Answer these from the paratha recipe below:
1. How long should the covered dough rest?
2. How many balls is the dough divided into?
3. How long does the paratha cook on the tawa before the first flip?

→ **Source extract**:
--------

Add 1 tbsp of melted ghee to the flour. Rub it into the flour with your fingertips until it resembles coarse breadcrumbs.
Gradually add lukewarm water, a little at a time, and begin to knead. Continue kneading for 8-10 minutes to form a soft, smooth, and pliable dough. It should be firm but not sticky.
Cover the dough with a damp cloth or a lid and let it rest for at least 20-30 minutes. This step is crucial for soft parathas.
2
Shape the Parathas (Triangle Method)
After resting, knead the dough again for 1 minute.
Divide the dough into 8 equal-sized balls (pedas).
Take one dough ball and flatten it slightly. Dust it with dry atta and roll it into a circle about 4-5 inches in diameter.
Spread about 1/2 tsp of ghee evenly over the surface of the rolled circle.
Fold the circle in half to create a semi-circle. Spread another 1/2 tsp of ghee on the top surface of the semi-circle.
Fold the semi-circle in half again to form a triangle.
Gently press the triangle and dust it with dry atta. Roll it out evenly into a larger triangle, about 6-7 inches on each side and 1/8 inch thick. Avoid pressing too hard to preserve the layers.
3
Cook the Parathas
Heat a tawa (flat griddle) over medium-high heat. The tawa should be hot but not smoking.
Carefully place the rolled paratha onto the hot tawa. Cook for about 30-45 seconds, until you see small bubbles forming on the surface.
Flip the paratha using a spatula. Let it cook on the other side for about 1 minute until light brown spots appear.
Flip it again. Now, spread about 1/2 tsp of ghee on the top surface.

--------

→ **Information provided**:
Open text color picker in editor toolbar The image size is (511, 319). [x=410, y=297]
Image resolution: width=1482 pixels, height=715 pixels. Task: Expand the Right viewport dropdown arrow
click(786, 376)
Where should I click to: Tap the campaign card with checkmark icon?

--------

→ **The reply**:
1. At least 20-30 minutes.
2. 8 equal-sized balls.
3. About 30-45 seconds, until small bubbles form on the surface.